Al die dingen zijn aan de orde, maar daarbij is wel een goede balans nodig. Op een enig moment kan het gesprek gaan over een terugkeer naar de arbeidsmarkt. Na het verstrijken van uitkeringsrechten, als het jongste kind 18 jaar wordt, dreigt er bijstand. Op dat moment moeten wij met de Kamer een discussie voeren over hoe mensen weer uit de bijstand kunnen worden gehaald. Die discussie vindt in de Kamer bijna om de twee of drie weken plaats. Hoe gaan wij om met de armoedeval? Hoe gaan wij om met de ontstane armoede? Het is beter en socialer om juist in het traject van 0-18 jaar op enig moment met de betrokkenen het gesprek te voeren over een terugkeer naar de arbeidsmarkt en economische zelfstandigheid, die het kabinet heel belangrijk vindt.

Ik ben het met de heer Van Dijck eens dat wij spreken over kwetsbare mensen. Het is belangrijk om deze mensen niet te bestendigen in hun rol van kwetsbaar zijn, maar om in hen te investeren en hen te begeleiden om weer in de samenleving mee te doen. Natuurlijk is men een periode kwetsbaar, maar na enige tijd kan er best een zakelijk gesprek plaatsvinden over de mogelijkheid om terug te keren naar de arbeidsmarkt. Mensen aan het werk helpen, is wel degelijk zeer sociaal. Hier doet men soms alsof een poging om mensen aan het werk te helpen, opeens asociaal is. Dat verbaast mij en dat komt rauw op mijn dak. Iedereen vraagt zich immers af, hoe wij mensen vleugels kunnen geven om de eigen wereld te verkennen. Nee, laten wij de maximale uitkeringsperiode benutten; dat is sociaal. Als je pogingen doet om mensen een beetje in de richting van de arbeidsmarkt te bewegen, zou je asociaal bezig zijn. Ik weiger mij dat aan te rekenen; het is ten enenmale niet waar!

De voorzitter:

Ik wil aan het eind van het antwoord van de staatssecretaris een ronde interrupties doen. Dan hebben wij alle argumenten op een rij. De staatssecretaris vervolgt zijn betoog.

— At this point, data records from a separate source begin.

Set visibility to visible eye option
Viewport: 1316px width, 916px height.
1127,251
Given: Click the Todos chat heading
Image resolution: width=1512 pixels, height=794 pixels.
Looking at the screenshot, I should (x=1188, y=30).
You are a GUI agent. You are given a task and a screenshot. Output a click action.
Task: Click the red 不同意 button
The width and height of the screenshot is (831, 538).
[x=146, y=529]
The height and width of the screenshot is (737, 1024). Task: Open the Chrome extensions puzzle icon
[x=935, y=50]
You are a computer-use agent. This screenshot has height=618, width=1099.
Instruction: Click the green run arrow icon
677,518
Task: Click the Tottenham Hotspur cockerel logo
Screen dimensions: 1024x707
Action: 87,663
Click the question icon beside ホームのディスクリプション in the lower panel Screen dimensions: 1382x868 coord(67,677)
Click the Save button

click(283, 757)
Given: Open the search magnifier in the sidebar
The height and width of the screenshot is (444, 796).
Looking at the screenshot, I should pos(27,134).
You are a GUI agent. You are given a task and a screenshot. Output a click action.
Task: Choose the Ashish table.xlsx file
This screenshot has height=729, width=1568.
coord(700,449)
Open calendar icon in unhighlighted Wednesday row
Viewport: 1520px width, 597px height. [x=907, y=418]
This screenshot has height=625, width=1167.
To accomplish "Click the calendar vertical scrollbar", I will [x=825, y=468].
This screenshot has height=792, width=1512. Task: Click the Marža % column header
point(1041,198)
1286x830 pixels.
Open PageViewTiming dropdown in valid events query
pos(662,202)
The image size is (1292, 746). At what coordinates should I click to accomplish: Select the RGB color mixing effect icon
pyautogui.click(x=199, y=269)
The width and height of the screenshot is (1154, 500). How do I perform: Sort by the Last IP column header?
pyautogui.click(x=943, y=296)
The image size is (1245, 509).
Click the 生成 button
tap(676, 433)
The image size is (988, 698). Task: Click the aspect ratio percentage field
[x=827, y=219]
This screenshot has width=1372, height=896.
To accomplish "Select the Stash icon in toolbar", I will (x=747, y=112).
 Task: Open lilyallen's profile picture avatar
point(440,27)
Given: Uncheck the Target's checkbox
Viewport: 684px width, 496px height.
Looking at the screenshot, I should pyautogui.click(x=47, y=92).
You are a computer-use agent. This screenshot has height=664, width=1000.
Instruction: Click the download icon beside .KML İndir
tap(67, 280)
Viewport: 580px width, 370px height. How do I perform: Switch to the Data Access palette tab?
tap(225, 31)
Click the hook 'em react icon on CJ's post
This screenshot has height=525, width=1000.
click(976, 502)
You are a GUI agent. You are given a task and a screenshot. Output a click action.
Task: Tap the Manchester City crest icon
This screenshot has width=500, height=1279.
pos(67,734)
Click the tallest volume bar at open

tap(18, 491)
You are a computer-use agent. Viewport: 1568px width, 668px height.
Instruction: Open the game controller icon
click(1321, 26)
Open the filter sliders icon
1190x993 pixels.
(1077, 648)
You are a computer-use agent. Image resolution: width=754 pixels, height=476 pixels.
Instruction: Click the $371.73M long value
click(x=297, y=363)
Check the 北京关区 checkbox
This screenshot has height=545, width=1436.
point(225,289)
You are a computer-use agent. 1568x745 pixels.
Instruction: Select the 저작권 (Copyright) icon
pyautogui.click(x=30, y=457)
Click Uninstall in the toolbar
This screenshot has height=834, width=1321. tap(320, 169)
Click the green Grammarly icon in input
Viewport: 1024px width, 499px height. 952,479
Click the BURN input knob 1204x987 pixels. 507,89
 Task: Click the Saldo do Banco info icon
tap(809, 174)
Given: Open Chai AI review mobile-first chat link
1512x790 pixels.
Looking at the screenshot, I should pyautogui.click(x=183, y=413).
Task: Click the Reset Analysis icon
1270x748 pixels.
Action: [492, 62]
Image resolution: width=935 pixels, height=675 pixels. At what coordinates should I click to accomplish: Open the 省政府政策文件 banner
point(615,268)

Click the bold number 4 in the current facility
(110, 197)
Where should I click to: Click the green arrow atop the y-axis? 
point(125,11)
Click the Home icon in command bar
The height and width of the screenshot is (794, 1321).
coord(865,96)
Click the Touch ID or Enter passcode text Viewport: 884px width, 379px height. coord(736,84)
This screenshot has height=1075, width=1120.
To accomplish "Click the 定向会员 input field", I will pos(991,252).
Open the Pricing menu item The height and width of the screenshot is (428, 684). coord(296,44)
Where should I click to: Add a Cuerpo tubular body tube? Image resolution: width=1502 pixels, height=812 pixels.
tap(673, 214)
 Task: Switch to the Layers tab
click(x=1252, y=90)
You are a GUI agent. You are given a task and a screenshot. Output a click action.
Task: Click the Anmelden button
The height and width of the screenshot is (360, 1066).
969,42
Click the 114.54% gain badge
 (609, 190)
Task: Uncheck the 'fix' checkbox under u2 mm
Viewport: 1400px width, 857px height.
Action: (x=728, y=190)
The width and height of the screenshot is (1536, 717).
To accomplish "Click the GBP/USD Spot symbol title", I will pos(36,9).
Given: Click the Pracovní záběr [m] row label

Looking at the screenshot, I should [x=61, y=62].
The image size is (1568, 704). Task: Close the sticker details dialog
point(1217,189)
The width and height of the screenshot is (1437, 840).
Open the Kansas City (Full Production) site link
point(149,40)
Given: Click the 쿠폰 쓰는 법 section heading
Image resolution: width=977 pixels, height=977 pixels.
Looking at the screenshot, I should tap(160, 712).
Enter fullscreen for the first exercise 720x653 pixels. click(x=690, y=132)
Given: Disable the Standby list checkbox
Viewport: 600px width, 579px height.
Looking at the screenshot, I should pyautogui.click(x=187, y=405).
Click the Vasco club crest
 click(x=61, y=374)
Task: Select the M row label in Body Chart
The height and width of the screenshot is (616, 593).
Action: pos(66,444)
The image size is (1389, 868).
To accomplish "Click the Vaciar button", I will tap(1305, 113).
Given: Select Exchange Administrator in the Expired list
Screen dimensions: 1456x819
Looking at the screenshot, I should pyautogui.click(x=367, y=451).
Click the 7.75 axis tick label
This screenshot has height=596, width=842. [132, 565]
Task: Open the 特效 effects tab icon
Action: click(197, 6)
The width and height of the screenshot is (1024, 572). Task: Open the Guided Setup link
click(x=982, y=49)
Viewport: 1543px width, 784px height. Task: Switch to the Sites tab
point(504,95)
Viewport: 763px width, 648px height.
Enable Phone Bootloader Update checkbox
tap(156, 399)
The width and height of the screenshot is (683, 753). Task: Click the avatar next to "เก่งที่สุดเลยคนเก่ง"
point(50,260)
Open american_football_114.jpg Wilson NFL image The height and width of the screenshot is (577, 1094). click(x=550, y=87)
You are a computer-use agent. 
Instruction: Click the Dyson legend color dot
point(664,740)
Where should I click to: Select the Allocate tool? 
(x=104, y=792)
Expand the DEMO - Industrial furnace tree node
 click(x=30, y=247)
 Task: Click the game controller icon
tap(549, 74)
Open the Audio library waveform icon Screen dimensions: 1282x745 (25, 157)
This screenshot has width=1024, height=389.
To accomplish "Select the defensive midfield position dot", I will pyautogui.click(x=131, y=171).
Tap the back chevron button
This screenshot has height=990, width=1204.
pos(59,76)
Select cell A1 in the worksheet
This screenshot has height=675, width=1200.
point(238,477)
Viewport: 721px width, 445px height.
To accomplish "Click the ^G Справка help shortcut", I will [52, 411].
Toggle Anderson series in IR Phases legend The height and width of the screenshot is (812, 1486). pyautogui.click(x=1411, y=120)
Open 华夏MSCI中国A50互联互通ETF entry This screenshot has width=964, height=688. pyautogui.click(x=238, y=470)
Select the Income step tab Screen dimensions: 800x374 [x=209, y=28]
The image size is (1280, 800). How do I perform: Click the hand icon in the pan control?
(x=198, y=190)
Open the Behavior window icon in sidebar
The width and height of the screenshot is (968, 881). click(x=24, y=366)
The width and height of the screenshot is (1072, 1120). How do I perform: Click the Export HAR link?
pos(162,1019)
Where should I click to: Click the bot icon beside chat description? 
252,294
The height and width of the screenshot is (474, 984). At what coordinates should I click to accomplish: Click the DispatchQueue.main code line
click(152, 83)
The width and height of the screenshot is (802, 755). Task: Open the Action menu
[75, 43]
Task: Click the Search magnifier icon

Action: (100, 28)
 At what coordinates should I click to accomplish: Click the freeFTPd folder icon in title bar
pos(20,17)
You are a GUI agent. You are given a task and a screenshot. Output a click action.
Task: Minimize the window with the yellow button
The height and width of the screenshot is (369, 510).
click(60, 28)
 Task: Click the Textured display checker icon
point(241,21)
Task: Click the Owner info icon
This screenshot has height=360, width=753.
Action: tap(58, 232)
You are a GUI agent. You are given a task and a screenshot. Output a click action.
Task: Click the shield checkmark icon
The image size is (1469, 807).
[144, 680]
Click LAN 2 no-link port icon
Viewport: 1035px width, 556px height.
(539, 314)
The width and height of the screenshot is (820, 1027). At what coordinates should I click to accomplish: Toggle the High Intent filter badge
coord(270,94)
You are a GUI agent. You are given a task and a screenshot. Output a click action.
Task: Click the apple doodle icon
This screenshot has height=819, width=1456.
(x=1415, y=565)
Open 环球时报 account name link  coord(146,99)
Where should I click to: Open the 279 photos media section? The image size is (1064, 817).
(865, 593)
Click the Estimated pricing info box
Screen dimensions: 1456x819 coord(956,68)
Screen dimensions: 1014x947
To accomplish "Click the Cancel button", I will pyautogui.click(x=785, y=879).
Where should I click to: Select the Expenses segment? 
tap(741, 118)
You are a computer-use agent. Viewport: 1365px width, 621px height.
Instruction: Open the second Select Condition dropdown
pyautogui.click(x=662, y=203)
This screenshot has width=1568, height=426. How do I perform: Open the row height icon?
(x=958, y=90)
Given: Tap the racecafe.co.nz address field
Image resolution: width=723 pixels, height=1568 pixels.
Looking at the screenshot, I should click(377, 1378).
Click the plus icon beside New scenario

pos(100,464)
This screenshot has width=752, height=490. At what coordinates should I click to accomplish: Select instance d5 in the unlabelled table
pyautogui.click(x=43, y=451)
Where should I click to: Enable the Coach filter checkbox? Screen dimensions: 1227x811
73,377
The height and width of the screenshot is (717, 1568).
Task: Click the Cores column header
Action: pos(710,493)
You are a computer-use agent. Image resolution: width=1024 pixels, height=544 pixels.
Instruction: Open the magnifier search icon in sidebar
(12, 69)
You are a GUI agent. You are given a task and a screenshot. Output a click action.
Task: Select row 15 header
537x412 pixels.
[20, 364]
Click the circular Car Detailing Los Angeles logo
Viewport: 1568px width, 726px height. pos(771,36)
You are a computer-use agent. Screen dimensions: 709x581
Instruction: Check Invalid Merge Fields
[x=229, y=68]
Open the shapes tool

Staatssecretaris Aboutaleb:

De heer Omtzigt heeft een uitgebreid betoog gehouden over de wijze waarop dit verhaal naar buiten is gekomen. Ik begrijp dat hij het gevoel heeft gepasseerd te zijn. Het is echter wel zo dat wij op het departement al geruime tijd bezig zijn met dit thema. Er worden gesprekken gevoerd met verschillende mensen, met departementen, met gemeenten, met de SVB en met betrokkenen zelf. Het was een congres van de SVB dat ging over dit thema en ik heb gemeend daarover iets te moeten zeggen. Nogmaals, ik begrijp dat de heer Omtzigt vraagt of het niet beter ware om dat eerst met de Kamer te delen.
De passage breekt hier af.